Erigeron kachinensis
- Conservation status: Vulnerable (NatureServe)

Scientific classification
- Kingdom: Plantae
- Clade: Embryophytes
- Clade: Tracheophytes
- Clade: Angiosperms
- Clade: Eudicots
- Clade: Asterids
- Order: Asterales
- Family: Asteraceae
- Genus: Erigeron
- Species: E. kachinensis
- Binomial name: Erigeron kachinensis S.L.Welsh & Gl.Moore

= Erigeron kachinensis =

- Genus: Erigeron
- Species: kachinensis
- Authority: S.L.Welsh & Gl.Moore

Species of flowering plant

Erigeron kachinensis is a species of flowering plant in the family Asteraceae known by the common names Kachina fleabane and Kachina daisy. It is native to Utah and Colorado in the United States. It is an endemic of the Colorado Plateau.

Erigeron kachinensis grows from a taproot and branching caudex and has stems up to 18 centimeters (7.2 inches) in length. The leaves at the base of the plant are up to 5 centimeters (2 niches) long, with smaller ones along the stem. They are hairless and non-glandular. The flower heads have phyllaries which are often purplish and are hairless. They contain white or pinkish ray florets surrounding small yellow disc florets. It often flowers twice a year.

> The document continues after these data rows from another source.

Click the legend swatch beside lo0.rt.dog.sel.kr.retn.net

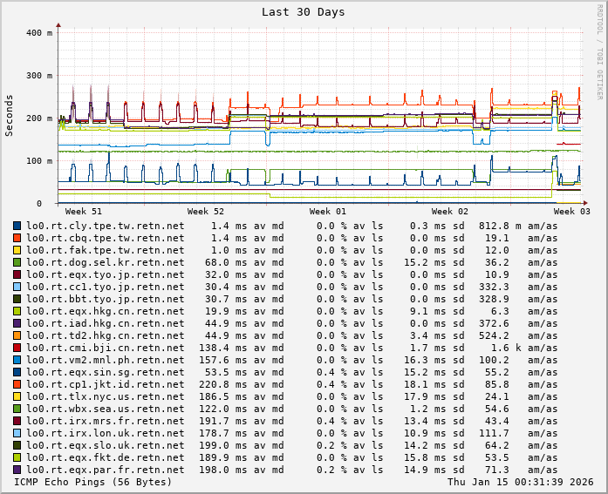point(17,262)
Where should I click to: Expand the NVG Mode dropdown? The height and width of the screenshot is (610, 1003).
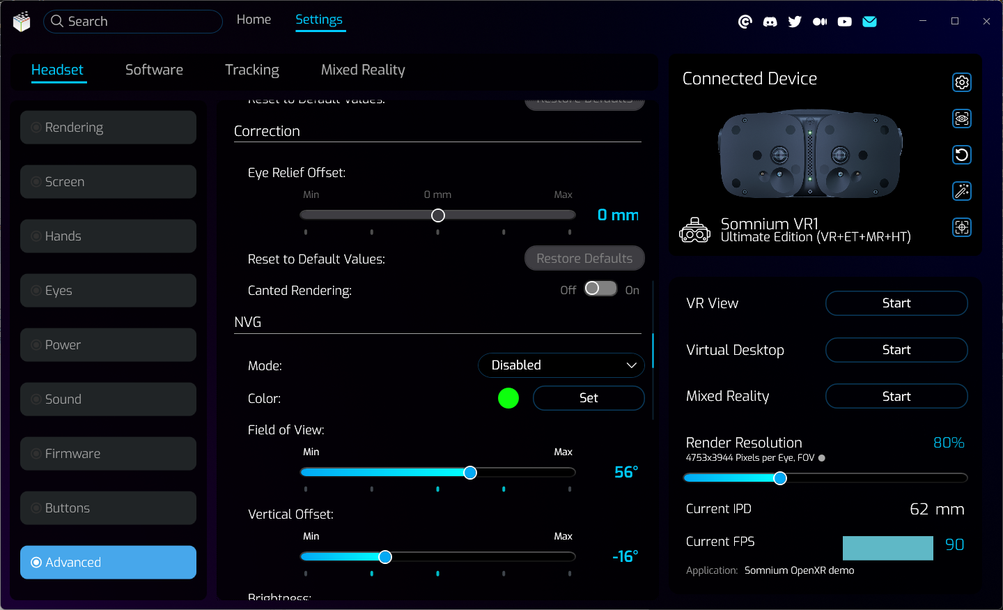[561, 365]
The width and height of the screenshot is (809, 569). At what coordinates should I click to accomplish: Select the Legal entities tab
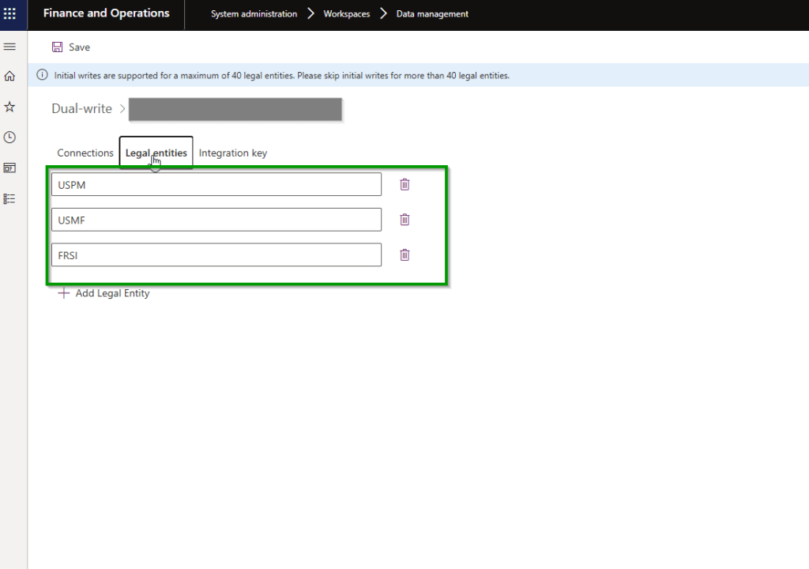[156, 153]
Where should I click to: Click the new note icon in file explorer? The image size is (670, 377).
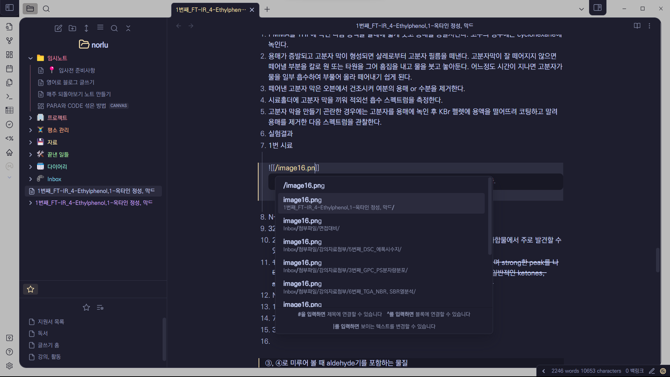[x=58, y=28]
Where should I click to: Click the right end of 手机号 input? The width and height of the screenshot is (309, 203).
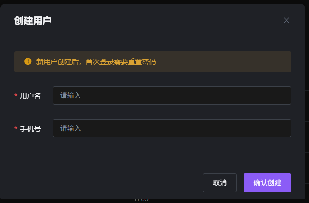[284, 128]
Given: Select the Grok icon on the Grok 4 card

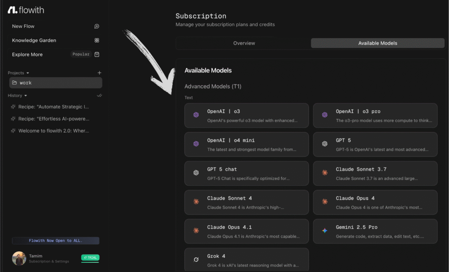Looking at the screenshot, I should pyautogui.click(x=197, y=260).
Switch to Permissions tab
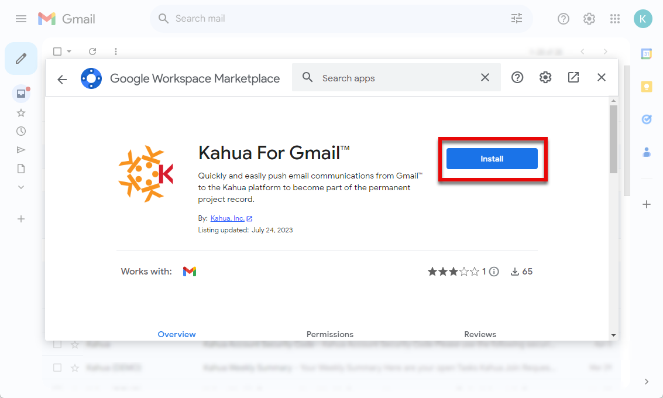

Erigeron kachinensis was discovered and described in 1968 in Utah, near Kachina Natural Bridge in Natural Bridges National Monument. It was discovered in the Dolores River Canyon in Colorado in 1977. It grows in hanging gardens and seeps in the cracks of rock faces. The rock is Cedar Mesa Sandstone. The plant relies on seeps of water coming from the rock cracks. If the water dries up, as in a drought, the plants die. Associated plants in the habitat include Aquilegia micrantha (Mancos columbine), Calamagrostis scopulorum, Zigadenus vaginatus (death camas), and Cirsium calcareum (Cainville thistle).

The alcoves in which the plant grows sometimes contain Anasazi ruins. Tourists examining the ruins may affect the plants. The word kachina refers to a spirit being in the traditions of some of the Native American groups in the region.